Entertainment

Elliot Page Says He's 'Really Excited To Act' After Coming Out As Transgender

by Cassandra Stone
Elliot Page/Instagram

Elliot Page says he also wants to help advocate for the transgender community in any way he can

In his first interview since coming out as transgender, actor Elliot Page tells Time that he grew up feeling “like a boy” but had to “look a certain way” when it came to his acting career, which began at age 10. After coming out as trans three months ago, Page says he’s excited about his career and wants to use his platform to help advocate for the trans community.

Page admits he thought about quitting acting because of being forced to appear more feminine on-screen and when attending professional public events. Now, the Umbrella Academy star says he’s looking forward to the path his career will take.

“I’m really excited to act, now that I’m fully who I am, in this body,” Page told Time. “No matter the challenges and difficult moments of this, nothing amounts to getting to feel how I feel now.”

The Oscar-nominated star of Juno, Whip It, and Inception came out as trans in a heartfelt Instagram message last December.

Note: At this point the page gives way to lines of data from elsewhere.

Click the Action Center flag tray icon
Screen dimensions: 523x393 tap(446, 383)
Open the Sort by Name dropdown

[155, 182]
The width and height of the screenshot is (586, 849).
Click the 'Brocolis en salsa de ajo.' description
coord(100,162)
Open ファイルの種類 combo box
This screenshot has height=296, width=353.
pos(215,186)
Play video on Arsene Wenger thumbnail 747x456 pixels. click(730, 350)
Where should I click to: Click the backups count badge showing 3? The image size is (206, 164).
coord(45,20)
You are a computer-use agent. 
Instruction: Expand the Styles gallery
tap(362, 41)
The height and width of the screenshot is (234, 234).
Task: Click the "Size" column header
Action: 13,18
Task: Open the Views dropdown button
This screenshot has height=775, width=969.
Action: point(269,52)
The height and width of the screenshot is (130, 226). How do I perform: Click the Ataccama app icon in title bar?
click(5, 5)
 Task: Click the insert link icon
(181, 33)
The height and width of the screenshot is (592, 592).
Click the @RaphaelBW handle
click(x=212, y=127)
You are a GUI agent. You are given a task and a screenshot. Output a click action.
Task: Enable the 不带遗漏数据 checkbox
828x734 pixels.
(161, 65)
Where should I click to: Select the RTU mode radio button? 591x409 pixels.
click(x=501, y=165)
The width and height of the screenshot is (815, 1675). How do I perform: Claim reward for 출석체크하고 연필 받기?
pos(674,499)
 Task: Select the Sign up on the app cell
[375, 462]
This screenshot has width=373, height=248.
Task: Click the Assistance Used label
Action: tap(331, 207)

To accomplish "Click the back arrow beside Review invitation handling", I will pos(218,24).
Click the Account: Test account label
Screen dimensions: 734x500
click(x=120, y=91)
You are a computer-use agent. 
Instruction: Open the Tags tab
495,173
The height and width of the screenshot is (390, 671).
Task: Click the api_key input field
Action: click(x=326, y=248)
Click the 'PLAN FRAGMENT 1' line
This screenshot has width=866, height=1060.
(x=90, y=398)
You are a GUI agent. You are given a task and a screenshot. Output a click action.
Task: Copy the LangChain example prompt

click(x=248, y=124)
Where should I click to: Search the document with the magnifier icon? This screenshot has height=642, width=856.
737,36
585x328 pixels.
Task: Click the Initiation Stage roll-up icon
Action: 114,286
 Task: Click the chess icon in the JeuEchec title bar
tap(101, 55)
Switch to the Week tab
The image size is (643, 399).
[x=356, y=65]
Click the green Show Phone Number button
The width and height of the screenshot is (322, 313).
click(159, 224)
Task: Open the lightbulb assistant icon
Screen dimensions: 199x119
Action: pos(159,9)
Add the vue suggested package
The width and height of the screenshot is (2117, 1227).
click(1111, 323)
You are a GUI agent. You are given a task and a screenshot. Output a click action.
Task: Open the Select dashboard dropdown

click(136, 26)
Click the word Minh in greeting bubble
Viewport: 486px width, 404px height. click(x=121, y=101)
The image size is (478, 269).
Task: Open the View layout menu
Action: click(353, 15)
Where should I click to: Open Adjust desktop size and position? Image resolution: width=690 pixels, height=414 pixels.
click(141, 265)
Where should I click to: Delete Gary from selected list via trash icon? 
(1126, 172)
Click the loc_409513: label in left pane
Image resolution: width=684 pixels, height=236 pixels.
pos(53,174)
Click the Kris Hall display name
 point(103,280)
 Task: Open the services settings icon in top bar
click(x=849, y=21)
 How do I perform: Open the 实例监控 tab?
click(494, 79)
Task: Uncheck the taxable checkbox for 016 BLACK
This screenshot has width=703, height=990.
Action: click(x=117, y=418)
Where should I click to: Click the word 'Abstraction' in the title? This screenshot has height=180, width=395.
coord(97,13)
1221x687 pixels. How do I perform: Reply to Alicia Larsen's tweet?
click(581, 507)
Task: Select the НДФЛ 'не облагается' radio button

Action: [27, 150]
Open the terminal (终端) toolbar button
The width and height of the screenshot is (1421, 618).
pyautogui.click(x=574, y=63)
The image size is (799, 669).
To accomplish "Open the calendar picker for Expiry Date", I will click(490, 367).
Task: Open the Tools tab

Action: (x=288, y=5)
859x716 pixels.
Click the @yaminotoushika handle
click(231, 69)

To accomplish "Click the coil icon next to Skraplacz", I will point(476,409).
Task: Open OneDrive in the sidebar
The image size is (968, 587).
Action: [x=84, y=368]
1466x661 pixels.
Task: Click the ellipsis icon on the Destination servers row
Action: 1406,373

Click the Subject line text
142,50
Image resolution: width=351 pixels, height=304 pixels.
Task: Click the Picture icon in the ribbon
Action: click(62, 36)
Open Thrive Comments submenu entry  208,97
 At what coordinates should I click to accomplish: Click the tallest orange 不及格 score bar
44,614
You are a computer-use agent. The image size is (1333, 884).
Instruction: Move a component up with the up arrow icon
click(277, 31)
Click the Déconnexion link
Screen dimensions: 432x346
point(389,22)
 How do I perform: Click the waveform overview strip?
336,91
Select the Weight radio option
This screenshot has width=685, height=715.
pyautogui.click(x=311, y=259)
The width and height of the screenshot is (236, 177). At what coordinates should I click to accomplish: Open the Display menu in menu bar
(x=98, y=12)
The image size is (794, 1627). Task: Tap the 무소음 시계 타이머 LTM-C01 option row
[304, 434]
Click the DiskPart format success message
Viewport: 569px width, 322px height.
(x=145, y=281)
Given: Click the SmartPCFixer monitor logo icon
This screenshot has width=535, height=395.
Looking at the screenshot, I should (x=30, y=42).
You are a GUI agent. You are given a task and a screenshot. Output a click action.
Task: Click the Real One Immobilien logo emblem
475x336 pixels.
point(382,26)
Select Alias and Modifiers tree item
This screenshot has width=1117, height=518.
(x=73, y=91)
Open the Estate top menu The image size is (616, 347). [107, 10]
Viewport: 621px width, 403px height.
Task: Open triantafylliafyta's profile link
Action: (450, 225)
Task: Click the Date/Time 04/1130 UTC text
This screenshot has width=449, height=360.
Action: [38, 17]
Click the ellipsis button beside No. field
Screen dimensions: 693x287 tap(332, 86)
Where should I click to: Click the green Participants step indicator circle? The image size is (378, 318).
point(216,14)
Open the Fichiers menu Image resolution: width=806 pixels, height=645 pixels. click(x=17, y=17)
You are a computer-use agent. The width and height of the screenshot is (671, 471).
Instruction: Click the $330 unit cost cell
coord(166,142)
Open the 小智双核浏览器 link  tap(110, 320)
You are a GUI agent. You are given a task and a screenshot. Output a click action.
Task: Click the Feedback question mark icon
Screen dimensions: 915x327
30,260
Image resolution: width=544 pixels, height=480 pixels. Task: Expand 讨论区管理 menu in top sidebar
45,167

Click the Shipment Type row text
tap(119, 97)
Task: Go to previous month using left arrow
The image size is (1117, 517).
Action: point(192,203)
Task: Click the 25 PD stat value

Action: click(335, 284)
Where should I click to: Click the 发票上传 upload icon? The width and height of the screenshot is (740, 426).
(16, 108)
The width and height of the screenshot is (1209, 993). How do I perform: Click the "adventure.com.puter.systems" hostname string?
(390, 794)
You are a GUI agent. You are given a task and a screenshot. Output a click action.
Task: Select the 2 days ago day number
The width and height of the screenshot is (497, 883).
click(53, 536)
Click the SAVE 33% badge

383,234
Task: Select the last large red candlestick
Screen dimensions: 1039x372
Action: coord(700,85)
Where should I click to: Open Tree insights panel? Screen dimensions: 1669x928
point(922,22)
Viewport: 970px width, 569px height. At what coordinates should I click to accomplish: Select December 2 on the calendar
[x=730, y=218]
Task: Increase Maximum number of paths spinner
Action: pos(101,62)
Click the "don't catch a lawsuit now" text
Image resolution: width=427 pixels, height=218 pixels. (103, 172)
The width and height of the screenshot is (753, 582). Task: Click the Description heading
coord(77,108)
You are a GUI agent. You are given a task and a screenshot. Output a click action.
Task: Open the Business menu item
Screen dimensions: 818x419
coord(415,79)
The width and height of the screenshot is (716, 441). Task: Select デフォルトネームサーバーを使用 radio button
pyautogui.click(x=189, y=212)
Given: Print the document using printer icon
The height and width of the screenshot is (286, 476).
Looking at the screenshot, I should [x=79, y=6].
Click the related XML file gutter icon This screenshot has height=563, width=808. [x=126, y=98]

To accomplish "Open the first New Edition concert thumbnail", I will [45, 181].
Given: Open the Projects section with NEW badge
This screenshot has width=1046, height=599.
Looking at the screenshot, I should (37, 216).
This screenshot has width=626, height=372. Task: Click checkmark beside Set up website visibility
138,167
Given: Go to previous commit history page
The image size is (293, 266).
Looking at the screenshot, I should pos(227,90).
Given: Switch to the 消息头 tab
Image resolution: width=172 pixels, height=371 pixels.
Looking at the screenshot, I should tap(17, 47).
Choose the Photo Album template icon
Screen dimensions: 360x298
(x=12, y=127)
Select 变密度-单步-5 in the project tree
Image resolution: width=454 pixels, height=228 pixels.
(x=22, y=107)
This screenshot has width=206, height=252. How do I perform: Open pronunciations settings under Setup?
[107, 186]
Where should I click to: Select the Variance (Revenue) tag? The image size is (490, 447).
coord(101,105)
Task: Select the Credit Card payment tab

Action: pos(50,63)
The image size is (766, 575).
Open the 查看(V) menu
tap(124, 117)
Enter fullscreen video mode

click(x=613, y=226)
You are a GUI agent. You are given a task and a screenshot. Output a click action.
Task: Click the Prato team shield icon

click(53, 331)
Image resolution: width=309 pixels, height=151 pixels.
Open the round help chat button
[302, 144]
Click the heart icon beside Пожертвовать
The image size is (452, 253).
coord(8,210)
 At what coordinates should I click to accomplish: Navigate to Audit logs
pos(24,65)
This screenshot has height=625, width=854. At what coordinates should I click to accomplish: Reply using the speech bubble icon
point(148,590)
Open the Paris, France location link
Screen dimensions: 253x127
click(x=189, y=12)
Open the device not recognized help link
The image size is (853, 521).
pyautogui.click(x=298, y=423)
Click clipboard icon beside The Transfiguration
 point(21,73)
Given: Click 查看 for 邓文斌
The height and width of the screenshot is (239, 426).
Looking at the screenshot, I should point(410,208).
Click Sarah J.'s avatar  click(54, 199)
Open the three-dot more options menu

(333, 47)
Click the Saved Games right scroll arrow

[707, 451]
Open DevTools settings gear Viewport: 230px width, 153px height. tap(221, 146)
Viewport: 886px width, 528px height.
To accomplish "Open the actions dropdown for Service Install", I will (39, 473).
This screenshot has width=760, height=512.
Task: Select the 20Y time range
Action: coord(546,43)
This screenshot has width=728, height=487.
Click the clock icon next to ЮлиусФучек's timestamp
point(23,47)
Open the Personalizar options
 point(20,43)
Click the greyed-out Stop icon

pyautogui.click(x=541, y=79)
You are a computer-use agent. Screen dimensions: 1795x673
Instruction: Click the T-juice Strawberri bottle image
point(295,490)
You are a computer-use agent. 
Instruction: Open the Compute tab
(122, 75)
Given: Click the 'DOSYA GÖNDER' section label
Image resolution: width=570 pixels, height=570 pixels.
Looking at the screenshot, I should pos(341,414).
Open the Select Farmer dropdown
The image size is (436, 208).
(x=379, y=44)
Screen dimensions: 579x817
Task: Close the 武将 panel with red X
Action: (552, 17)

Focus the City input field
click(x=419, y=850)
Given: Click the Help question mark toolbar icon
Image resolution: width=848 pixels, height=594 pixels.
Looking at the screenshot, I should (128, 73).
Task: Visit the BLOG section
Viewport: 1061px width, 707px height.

“Hi friends, I want to share with you that I am trans, my pronouns are he/they and my name is Elliot. I feel lucky to be writing this. To be here. To have arrived at this place in my life,” he writes.

After coming out, Page says his manager received several offers from casting directors who said they’d be honored to cast Page in their next movie or project. He’s filming the third season of Netflix’s Umbrella Academy in Toronto right now. Page says the reaction to his coming out went exactly as he predicted it would.

“What I was anticipating was a lot of support and love and a massive amount of hatred and transphobia,” Page said in the interview. “That’s essentially what happened.”

Since coming out, Page has kept pretty quiet on social media. Now, Page says, he wants to help the transgender community by using his platform and privilege, to let other trans people know they’re not alone.

“Extremely influential people are spreading these myths and damaging rhetoric — every day you’re seeing our existence debated. Transgender people are so very real,” Page says.

He says during his childhood, he once asked his mom if he could “be [a boy] someday.” Specifically calling out the anti-trans legislation surrounding sports teams in schools, Page recounts being forced off a boys’ soccer team when he was a child.

“I would have been in that position as a kid,” he says. “It’s horrific.”

Throughout his career, Page would endure hardships relating to who he was on the inside conflicting with the characters he was portraying professionally. He said he found difficulty in “how to explain to people that even though [I was] an actor, just putting on a T-shirt cut for a woman would make me so unwell.”

After coming out to himself and then the public, things changed for him. “I was finally able to embrace being transgender and letting myself fully become who I am,” he said.

When it comes to helping fight for the transgender community in regard to discrimination, visibility, and acceptance, Page is fully committed.

“My privilege has allowed me to have resources to get through and to be where I am today, and of course I want to use that privilege and platform to help in the ways I can,” he told the magazine.